No matter how you slice it, “Lamb,” the film for which producer Mel Eslyn recently won the Film Independent Spirit Awards’ Piaget Producers Award, is disconcerting. It keeps one in a perpetual state of imbalance, wondering what will happen next and hoping it all works out in the end.
Speaking to Eslyn about the process of getting it made feels somewhat the same—albeit less disturbing.
Starring writer-director Ross Partridge (“Baghead”) and Tony-honored Oona Laurence (“Matilda the Musical”), the drama centers on David Lamb, a middle-aged man at the end of his rope after his wife leaves him, his embittered father has died, and he’s been fired after his affair with a younger co-worker was discovered.
Smoking a cigarette in a parking lot, he’s approached by Tommie (Laurence), a rail-thin little girl in high heels who asks for a smoke. From there, they form a careful bond built on equal parts concern and curiosity that culminates in a weeklong road trip. Their relationship is confusing, sometimes uplifting, and always messy—much like the filmmaking process.
Partridge had already written the script when he sent Eslyn the book on which it’s based, written by Bonnie Nadzam. “It made me feel weird inside,” the producer admits, laughing. “I walked around for, like, three days and couldn’t get it out of my head, so finally I said, ‘That means I have to make this, ’cause I can’t stop thinking about it.’ ”
The two spent a month in Partridge’s apartment reworking the script, a contrast, she says, to the last project she worked on, “The One I Love,” where much of the dialogue was written the day of shooting. According to Eslyn, helping Partridge realize his ambition to write, star, and direct was one of her biggest incentives to sign on.

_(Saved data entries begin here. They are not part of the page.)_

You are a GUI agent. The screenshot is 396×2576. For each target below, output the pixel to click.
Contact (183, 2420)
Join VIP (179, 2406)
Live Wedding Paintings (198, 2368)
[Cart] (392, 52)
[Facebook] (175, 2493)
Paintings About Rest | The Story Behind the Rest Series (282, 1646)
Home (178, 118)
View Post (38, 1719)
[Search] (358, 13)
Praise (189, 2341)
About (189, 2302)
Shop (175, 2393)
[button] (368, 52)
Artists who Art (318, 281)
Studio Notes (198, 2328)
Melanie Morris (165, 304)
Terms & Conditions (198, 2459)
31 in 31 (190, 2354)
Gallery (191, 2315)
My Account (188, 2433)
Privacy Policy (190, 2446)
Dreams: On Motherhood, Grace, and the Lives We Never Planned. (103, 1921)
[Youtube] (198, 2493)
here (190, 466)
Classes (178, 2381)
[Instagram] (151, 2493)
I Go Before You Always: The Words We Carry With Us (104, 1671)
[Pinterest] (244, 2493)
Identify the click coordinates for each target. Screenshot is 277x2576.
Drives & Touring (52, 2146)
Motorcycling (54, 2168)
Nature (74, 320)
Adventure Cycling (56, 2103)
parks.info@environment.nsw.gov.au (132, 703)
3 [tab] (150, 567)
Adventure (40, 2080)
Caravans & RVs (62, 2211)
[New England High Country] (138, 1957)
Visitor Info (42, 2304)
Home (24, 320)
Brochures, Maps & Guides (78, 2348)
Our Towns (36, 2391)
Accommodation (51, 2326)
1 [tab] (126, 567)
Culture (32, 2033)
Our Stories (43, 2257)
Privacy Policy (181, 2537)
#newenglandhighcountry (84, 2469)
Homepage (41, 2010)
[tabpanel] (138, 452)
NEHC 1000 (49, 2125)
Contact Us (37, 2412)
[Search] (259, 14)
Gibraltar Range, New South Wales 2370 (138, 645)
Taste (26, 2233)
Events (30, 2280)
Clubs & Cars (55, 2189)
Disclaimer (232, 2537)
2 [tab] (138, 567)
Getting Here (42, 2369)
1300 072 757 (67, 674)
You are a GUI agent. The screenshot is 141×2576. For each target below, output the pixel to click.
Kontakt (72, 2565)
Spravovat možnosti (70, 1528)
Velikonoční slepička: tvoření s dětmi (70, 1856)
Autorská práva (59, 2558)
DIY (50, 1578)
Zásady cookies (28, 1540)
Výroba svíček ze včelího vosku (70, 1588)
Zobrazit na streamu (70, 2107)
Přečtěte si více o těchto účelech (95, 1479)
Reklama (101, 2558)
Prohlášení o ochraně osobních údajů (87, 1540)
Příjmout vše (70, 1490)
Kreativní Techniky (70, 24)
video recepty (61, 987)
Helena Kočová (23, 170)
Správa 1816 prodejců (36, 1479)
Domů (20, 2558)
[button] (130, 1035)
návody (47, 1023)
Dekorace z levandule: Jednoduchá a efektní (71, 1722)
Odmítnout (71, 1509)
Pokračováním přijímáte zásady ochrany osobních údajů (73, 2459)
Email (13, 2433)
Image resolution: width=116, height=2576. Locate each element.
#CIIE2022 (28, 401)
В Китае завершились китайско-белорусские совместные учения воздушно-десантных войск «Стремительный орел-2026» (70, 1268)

After finding Laurence with the help of casting director Allison Estrin, the big task was finding a location that did the novel justice, so they scouted in the book’s home state, Wyoming. The process consisted primarily of Eslyn “driving around in a giant pickup truck, sneaking onto ranches and getting yelled at, and cold-calling [ranch owners] who didn’t even have Internet.” But when the perfect cabin was finally found, Eslyn says she could practically hear “the angels singing, ‘This is your location.’ ”
Production was going well... until the snow on the idyllic mountaintops nearby melted and flooded their space. Then Laurence was cast as Jake Gyllenhaal’s daughter in “Southpaw,” cutting their time frame from several months to three weeks.
It’s times like these when you want a producer like Eslyn on your team. (Mark Duplass, who starred in “The One I Love,” calls her the “ace in the hole.”) She, along with Partridge, cinematographer Nathan Miller, and assistant director Drew Langer, cleaned out the debris before gutting the entire cabin and rebuilding their set in time to shoot the 96-minute film.
Because she’s willing to get her hands dirty on the creative, logistic, and literal front, Eslyn’s approach to the process makes low-budget films her specialty. (“Lamb” was made for well under half a million, according to her.) But her most useful asset, aside from her tenacity, is her gut.
“The biggest thing I learn every film is this reaffirmation of trusting your instinct, because there were so many things that we did based on instinct,” she says. “Everything from me accepting the film to casting—even getting a lot of our creative team, Ross and I kept saying, ‘This person just feels right.’ ”
Along with the award comes an open-ended $25,000 filmmaking grant, so keep an eye out for where Eslyn’s instincts will lead her next.